── Records to use

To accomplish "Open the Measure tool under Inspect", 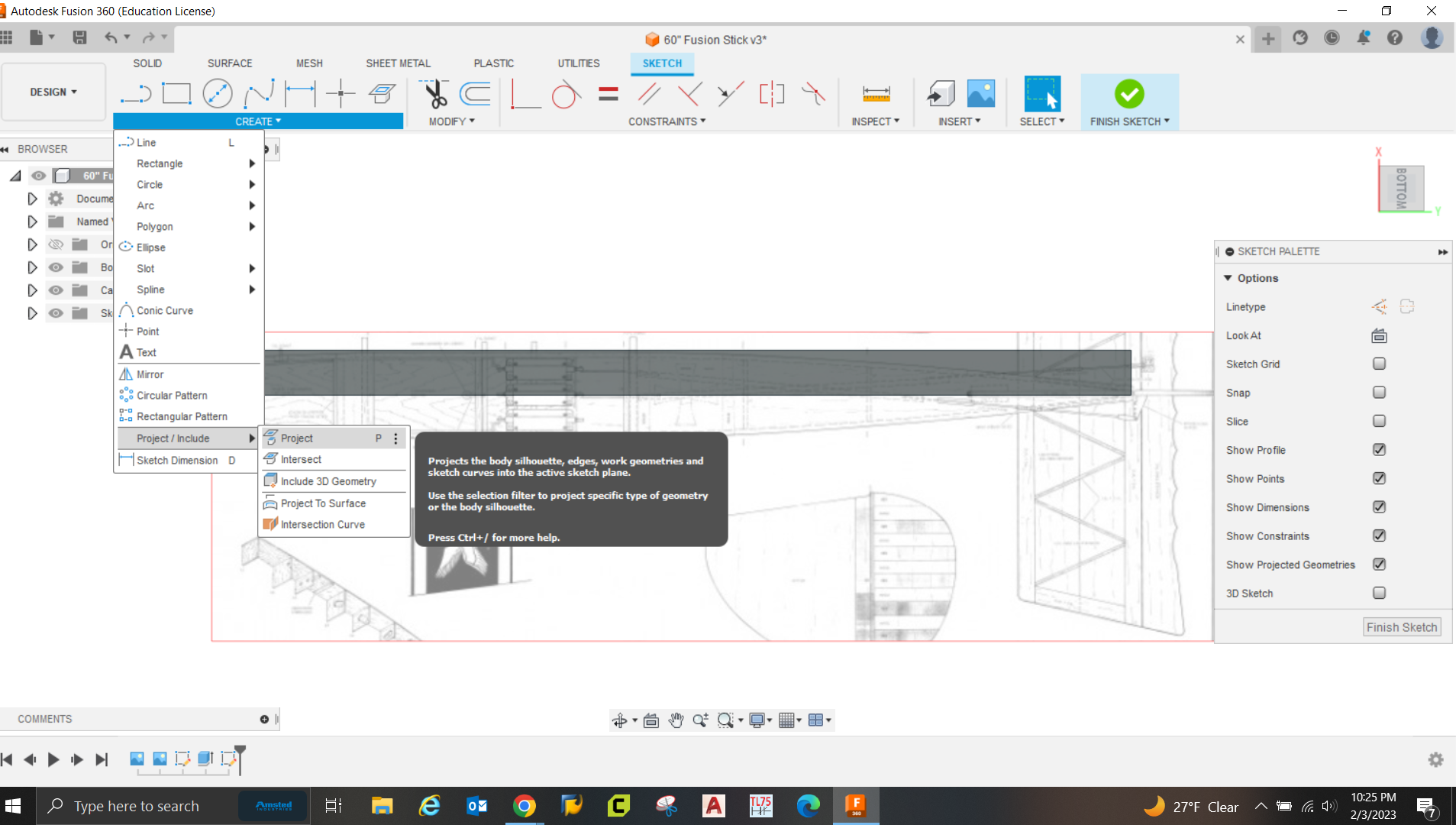I will [x=876, y=94].
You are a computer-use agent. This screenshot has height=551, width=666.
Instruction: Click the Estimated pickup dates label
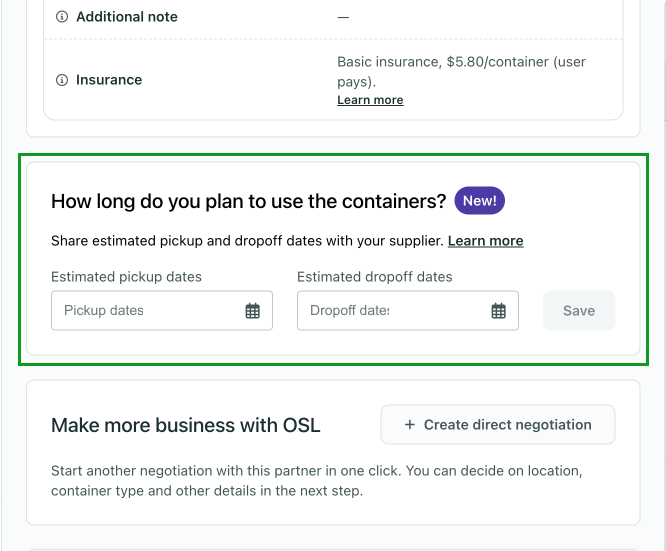click(126, 277)
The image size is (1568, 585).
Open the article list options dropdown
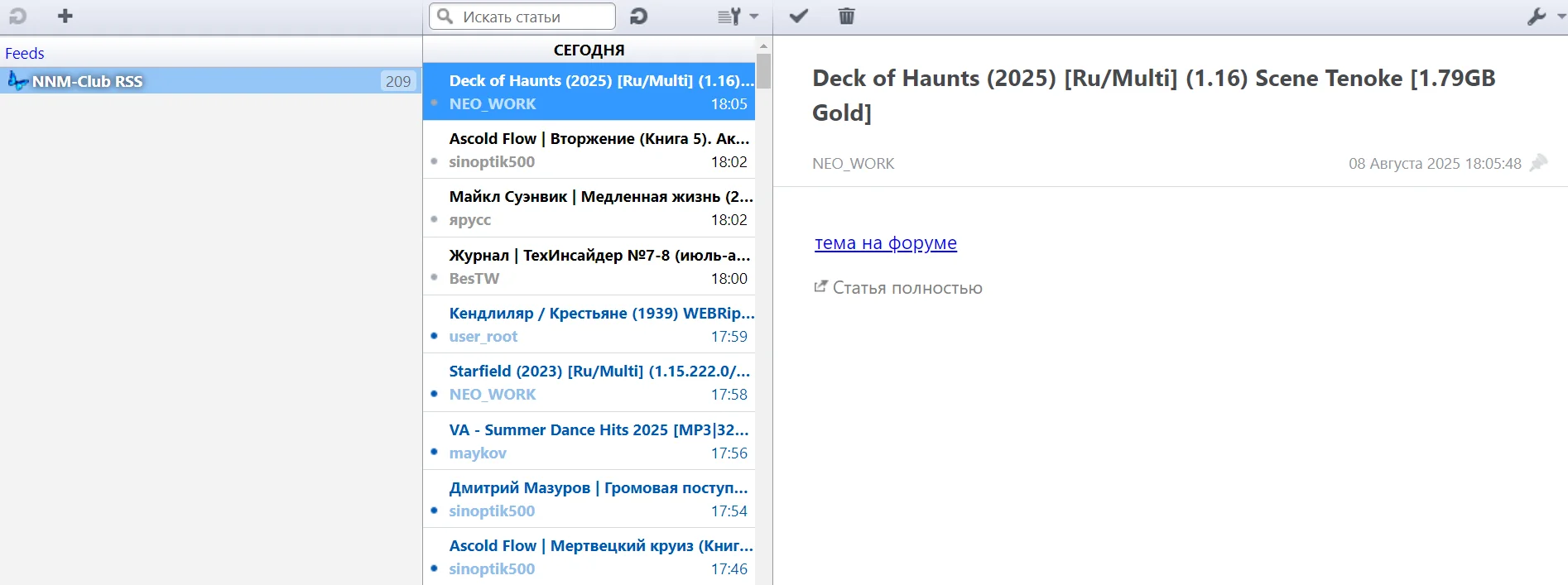click(x=737, y=17)
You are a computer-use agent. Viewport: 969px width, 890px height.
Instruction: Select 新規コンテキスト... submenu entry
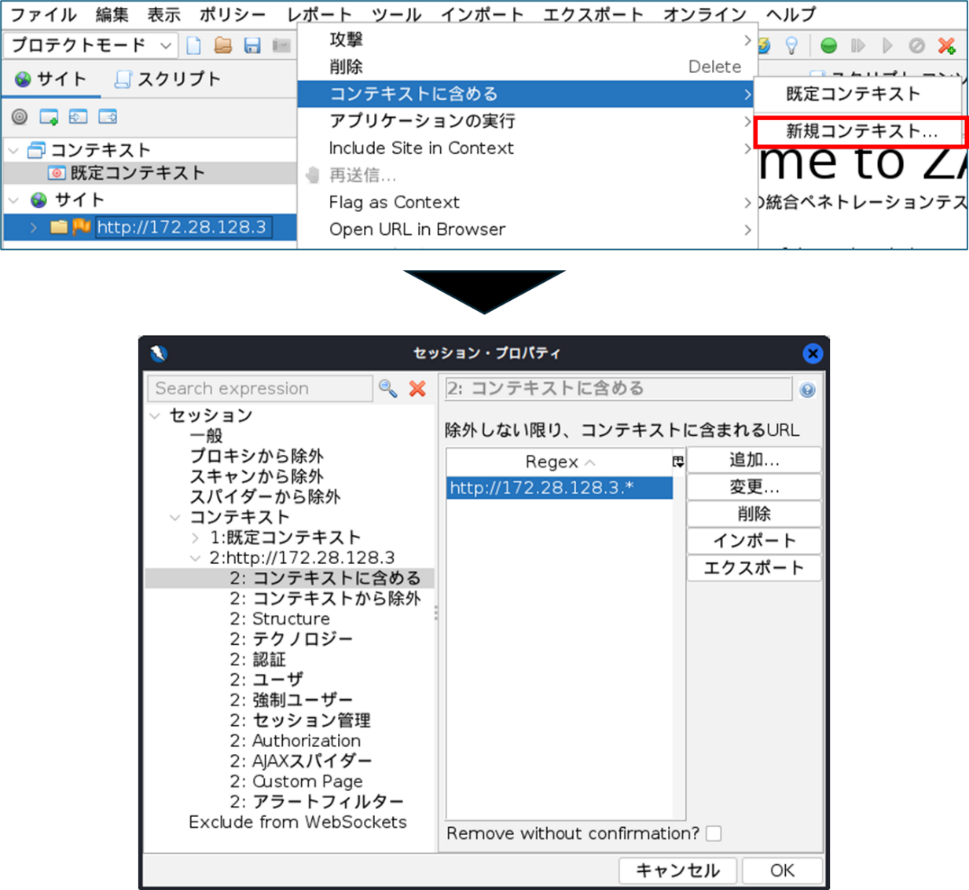coord(861,131)
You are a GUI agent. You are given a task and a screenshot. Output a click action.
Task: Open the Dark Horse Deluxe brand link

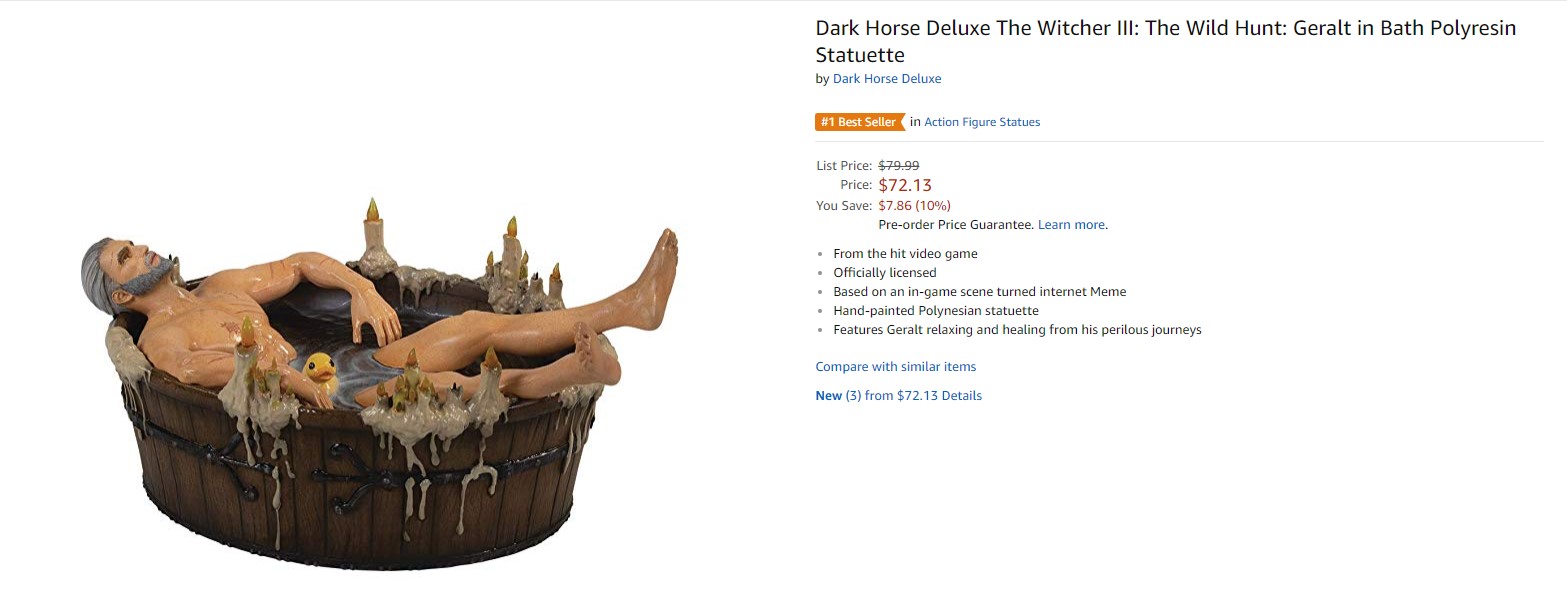pyautogui.click(x=887, y=79)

────

*Task requirements*
Beginning with the line that contains "You are a computer-use agent. This", repeat every remaining line of the data exactly, the last line included, and omit pictures.

*Result for this exercise*
You are a computer-use agent. This screenshot has height=551, width=666.
Instruction: Click the Estimated pickup dates label
click(126, 277)
The image size is (1568, 585).
Open the article list options dropdown
click(x=737, y=17)
You are a computer-use agent. Viewport: 969px width, 890px height.
Instruction: Select 新規コンテキスト... submenu entry
coord(861,131)
You are a GUI agent. You are given a task and a screenshot. Output a click action.
Task: Open the Dark Horse Deluxe brand link

pyautogui.click(x=887, y=79)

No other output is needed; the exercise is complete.